Thanks for reading my ramble.

Eliza

Link to comment
Share on other sites

Guest guest

Your analogies make perfect sense to me. Like yours, my nada seemed/seems to me

to be an unfillable black hole of need, sucking all life into herself but never

satisfied. No amount of attention was ever enough for her, no achievement was

ever good enough. I like that Buddhist analogy of the " hungry ghost. " Makes

total sense to me.

Although it is very sad for the hungry bpd ghost-people, we can NOT allow

ourselves to punish ourselves because of *their* unfillable hungry neediness.

Please don't let your mother suck the joy out of your life like an emotional

vampire, that's just wrong.

(By the way, your thoughtful present was just that: very sweet and endearingly

thoughtful and any normal, mentally healthy mother would have been simply

delighted and told you so.)

You can feel pity for her without also feeling responsible to fill her

bottomless well of emotional neediness. I think her ability to suck the joy

from you is coming from your misplaced and inappropriate feelings of guilt and

responsibility, like its your job to at least try. IT IS NOT your job, and

besides, nobody can do that for her. Its nobody's job but her own! She herself

is the only one who can make herself happy inside herself, happy with herself.

I suggest that if you can somehow overcome the misplaced guilt and inappropriate

feelings of responsibility for making her happy, then, I think when she does

that whiny guilt-thing to you you can just feel pity for her and nothing else.

Give her back her responsibility to make herself happy, its not your job.

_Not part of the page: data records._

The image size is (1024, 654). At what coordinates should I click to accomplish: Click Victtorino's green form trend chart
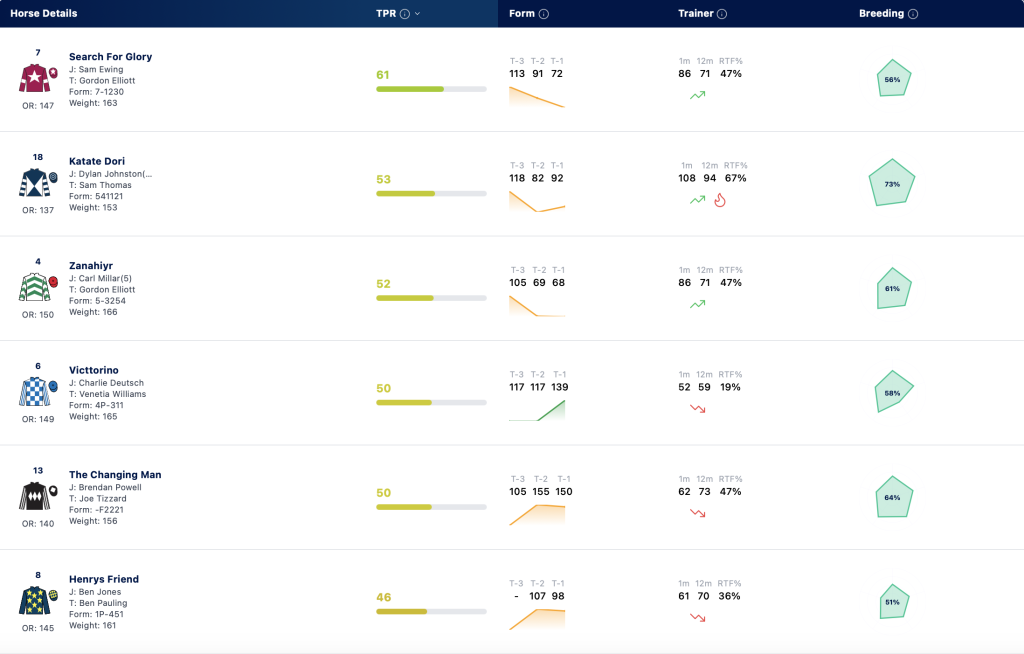537,410
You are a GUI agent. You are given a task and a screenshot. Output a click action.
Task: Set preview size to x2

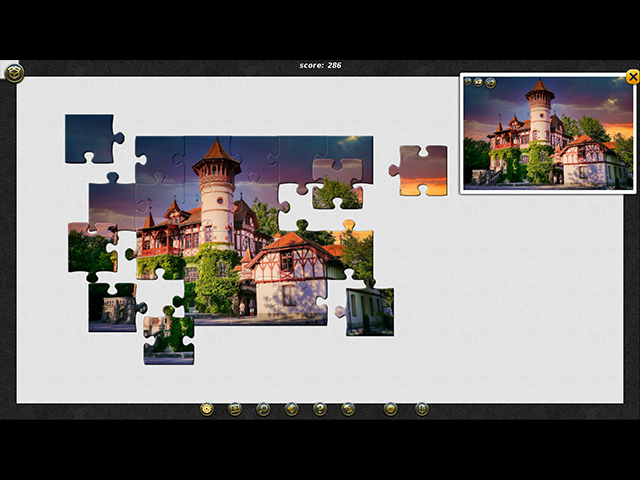pos(479,82)
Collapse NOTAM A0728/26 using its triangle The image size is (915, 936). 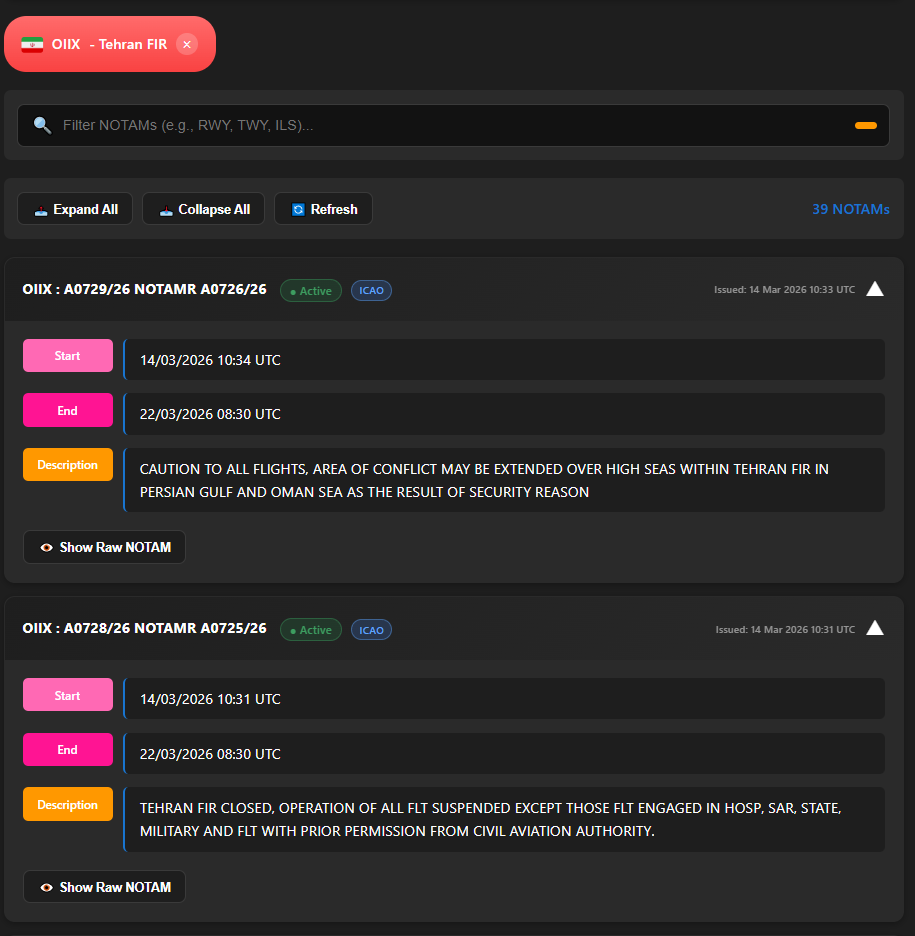coord(875,627)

Hand

her back her guilt, its hers to carry. She is an adult, *she can seek therapy

and work on her issues* but its up to her to choose to do so.

" Mom, I notice that you are kind of sad and blue. That makes me feel sad for

you; I wish you could have more joy in life. Have you ever thought about going

into therapy for that? I think a good therapist might really help you learn

ways to bring yourself up, feel more cheerful and enjoy your life more. "

I wonder, though: perhaps when she makes these " poor me, you have it so great "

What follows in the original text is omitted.